In Learning to Generalize from Sparse and Underspecified Rewards, we also examined ways of specifying reward functions for reinforcement learning that enable learning systems to more directly learn from true objectives and be less distracted with longer, less-desirable sequences of actions that happen to achieve desired goals by accident.
In this instruction-following task, the action trajectories a1, a2 and a3 reach the goal, but the sequences a2 and a3 do not follow the instructions. This illustrates the issue of underspecified rewards.
AutoML We continued our work on AutoML this year, an approach whereby algorithms that learn how to learn can automate many aspects of machine learning and often can achieve substantially better results than the best human machine learning experts for certain kinds of machine learning meta-decisions. In particular:
In EfficientNet: Improving Accuracy and Efficiency through AutoML and Model Scaling, we showed how to use neural architecture search techniques to achieve substantially better results on computer vision problems, including a new state-of-the-art result of 84.4% top-1 accuracy on ImageNet while having 8X fewer parameters than the previous best model.

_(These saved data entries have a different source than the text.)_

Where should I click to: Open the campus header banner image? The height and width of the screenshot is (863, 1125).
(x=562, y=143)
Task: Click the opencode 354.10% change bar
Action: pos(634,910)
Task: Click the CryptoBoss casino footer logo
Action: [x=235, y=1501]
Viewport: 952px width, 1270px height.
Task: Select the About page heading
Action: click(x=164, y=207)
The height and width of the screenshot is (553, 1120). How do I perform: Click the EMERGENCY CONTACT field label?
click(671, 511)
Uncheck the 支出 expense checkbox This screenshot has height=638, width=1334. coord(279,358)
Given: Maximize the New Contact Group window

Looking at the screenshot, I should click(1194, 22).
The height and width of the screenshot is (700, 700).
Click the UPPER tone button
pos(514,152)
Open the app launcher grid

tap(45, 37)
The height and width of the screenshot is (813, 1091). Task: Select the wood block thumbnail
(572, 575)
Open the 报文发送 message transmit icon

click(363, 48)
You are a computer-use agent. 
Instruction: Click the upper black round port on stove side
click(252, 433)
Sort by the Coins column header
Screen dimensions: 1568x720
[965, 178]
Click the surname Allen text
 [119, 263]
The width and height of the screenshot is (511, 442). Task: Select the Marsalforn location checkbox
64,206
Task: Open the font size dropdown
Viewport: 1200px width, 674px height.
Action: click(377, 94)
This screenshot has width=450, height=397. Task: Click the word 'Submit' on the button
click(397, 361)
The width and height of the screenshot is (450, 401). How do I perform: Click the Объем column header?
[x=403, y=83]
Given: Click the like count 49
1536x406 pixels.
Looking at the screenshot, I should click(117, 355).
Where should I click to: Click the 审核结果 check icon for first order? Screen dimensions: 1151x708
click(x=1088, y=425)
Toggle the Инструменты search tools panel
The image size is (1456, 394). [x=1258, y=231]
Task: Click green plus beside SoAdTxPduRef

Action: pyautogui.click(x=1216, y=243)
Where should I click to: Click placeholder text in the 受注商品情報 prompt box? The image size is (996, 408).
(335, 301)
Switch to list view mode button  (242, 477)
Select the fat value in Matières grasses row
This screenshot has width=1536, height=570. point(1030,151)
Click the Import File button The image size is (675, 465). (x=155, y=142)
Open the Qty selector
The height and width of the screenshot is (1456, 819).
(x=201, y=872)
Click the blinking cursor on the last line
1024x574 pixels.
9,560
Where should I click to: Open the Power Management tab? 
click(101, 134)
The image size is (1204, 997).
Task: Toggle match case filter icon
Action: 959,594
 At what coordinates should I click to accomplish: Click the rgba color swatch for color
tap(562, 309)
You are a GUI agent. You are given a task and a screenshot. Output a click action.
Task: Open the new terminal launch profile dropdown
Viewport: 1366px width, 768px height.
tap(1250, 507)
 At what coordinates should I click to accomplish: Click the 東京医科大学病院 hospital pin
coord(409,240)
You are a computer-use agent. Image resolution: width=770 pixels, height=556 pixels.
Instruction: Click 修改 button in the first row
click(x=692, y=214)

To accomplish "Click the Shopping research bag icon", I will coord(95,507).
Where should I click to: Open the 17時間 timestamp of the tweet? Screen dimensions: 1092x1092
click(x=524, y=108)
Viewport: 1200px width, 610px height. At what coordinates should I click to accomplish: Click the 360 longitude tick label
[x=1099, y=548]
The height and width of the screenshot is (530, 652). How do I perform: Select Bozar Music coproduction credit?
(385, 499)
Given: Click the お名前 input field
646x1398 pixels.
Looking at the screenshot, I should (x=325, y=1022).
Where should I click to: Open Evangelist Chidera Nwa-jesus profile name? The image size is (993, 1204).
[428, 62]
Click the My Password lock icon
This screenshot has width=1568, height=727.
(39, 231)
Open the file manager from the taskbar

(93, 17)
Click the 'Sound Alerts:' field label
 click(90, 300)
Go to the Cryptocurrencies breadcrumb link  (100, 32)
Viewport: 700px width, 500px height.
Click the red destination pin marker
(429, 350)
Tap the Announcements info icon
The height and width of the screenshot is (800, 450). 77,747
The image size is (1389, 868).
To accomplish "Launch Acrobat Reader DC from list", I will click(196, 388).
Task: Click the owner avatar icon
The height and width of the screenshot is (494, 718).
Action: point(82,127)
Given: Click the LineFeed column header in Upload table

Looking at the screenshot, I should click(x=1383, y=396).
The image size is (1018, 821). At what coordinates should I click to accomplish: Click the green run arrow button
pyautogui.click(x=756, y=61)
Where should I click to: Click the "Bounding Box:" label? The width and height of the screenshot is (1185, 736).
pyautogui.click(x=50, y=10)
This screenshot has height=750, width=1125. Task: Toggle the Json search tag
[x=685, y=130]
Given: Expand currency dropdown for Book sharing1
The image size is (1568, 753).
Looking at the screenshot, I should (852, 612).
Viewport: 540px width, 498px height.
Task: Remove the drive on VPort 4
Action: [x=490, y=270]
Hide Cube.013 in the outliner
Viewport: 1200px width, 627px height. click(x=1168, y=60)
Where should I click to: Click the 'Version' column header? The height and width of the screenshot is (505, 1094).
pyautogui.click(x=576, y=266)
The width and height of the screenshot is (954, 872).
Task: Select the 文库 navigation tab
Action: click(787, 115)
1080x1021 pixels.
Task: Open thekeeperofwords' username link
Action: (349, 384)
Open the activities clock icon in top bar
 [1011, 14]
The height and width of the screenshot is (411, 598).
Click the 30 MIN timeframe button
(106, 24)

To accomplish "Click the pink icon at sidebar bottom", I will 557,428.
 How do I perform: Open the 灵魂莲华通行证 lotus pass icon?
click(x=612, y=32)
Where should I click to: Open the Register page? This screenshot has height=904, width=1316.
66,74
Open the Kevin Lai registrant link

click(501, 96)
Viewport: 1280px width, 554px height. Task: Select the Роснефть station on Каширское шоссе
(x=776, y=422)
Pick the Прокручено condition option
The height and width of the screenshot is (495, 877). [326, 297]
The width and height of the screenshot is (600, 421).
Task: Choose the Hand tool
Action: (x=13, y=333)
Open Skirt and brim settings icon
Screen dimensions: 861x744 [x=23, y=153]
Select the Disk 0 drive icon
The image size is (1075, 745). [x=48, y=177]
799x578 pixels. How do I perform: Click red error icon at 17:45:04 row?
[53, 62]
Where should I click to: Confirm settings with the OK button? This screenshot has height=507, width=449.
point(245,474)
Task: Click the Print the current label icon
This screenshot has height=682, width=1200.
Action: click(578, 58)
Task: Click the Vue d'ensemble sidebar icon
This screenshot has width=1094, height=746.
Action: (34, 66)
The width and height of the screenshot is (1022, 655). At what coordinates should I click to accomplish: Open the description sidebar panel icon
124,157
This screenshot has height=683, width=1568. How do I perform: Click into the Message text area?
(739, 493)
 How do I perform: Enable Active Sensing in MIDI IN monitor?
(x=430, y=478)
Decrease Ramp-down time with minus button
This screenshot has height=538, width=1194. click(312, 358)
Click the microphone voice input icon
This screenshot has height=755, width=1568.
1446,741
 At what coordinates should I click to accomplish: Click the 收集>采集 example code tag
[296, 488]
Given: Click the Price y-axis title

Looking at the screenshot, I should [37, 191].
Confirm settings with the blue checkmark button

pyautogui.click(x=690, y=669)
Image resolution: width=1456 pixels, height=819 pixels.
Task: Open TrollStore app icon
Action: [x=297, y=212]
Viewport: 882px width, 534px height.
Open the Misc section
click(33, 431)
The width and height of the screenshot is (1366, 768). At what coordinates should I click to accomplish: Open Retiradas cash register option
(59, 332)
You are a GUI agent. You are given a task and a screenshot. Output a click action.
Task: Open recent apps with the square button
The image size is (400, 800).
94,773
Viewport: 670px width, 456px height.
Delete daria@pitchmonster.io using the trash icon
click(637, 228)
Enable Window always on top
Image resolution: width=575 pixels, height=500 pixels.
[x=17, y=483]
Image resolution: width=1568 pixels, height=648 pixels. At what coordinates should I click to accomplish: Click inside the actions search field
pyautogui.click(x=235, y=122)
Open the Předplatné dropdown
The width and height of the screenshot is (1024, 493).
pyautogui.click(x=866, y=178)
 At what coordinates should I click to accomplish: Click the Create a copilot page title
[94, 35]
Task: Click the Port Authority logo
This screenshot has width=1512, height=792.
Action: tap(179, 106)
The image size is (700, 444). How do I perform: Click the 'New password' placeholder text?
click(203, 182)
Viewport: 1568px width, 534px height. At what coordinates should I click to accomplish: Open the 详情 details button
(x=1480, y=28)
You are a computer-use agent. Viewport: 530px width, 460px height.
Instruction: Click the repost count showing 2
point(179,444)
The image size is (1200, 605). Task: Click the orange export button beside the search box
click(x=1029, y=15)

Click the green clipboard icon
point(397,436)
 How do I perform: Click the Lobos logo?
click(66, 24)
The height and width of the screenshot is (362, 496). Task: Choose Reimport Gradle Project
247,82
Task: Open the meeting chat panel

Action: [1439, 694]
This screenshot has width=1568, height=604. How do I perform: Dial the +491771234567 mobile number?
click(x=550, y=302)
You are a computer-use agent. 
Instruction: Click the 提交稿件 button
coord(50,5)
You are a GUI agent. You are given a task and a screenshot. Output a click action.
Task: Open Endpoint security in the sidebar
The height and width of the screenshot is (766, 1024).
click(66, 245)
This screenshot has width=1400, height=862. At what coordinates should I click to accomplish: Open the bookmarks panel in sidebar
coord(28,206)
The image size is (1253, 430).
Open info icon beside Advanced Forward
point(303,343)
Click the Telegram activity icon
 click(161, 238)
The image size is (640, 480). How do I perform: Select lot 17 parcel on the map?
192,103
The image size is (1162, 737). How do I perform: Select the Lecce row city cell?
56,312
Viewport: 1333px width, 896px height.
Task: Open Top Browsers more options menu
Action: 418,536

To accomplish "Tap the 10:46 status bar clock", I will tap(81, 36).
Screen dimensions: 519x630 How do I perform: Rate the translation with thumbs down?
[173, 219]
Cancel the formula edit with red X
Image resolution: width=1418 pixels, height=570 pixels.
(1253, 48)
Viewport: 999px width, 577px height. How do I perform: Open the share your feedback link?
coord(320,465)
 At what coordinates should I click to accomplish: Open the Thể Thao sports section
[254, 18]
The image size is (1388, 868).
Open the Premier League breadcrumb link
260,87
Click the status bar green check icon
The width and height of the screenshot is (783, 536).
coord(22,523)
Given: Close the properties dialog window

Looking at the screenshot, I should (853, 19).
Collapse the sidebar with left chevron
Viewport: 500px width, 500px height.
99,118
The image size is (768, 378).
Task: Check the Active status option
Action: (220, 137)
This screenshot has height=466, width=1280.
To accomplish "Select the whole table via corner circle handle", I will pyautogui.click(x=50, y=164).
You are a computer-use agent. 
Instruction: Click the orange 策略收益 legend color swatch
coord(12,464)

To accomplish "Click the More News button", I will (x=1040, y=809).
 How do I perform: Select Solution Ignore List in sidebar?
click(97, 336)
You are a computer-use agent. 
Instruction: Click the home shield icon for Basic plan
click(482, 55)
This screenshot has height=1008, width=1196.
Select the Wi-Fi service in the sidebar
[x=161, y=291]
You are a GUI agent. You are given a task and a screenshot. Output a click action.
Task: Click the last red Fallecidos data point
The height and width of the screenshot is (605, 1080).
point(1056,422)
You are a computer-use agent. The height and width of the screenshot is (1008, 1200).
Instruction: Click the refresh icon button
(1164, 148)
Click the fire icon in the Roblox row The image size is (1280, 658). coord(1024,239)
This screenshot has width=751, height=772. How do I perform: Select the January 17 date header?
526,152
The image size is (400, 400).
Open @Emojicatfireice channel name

Model Size vs. Accuracy Comparison. EfficientNet-B0 is the baseline network developed by AutoML MNAS, while Efficient-B1 to B7 are obtained by scaling up the baseline network. In particular, our EfficientNet-B7 achieves new state-of-the-art 84.4% top-1 / 97.1% top-5 accuracy, while being 8.4x smaller than the best existing CNN.
In Video Architecture Search, we describe how we extended our AutoML work to the domain of video models, finding architectures that achieve state-of-the-art results, and also lightweight architectures that match the performance of hand-crafted models while using 50x less computation.
TinyVideoNet (TVN) architectures evolved to maximize the recognition performance while keeping its computation time within the desired limit. For instance, TVN-1 (top) runs at 37 ms on a CPU and 10ms on a GPU. TVN-2 (bottom) runs at 65ms on a CPU and 13ms on a GPU.
We developed AutoML techniques for tabular data, unlocking an important domain where many companies and organizations have interesting data in relational databases, and often want to develop machine learning models on this data. We collaborated to release this technology as a new Google Cloud AutoML Tables product, and also discussed how well this system did in a new Kaggle competition in An End-to-End AutoML Solution for Tabular Data at KaggleDays (spoiler: AutoML Tables finished second out of 74 teams of expert data scientists).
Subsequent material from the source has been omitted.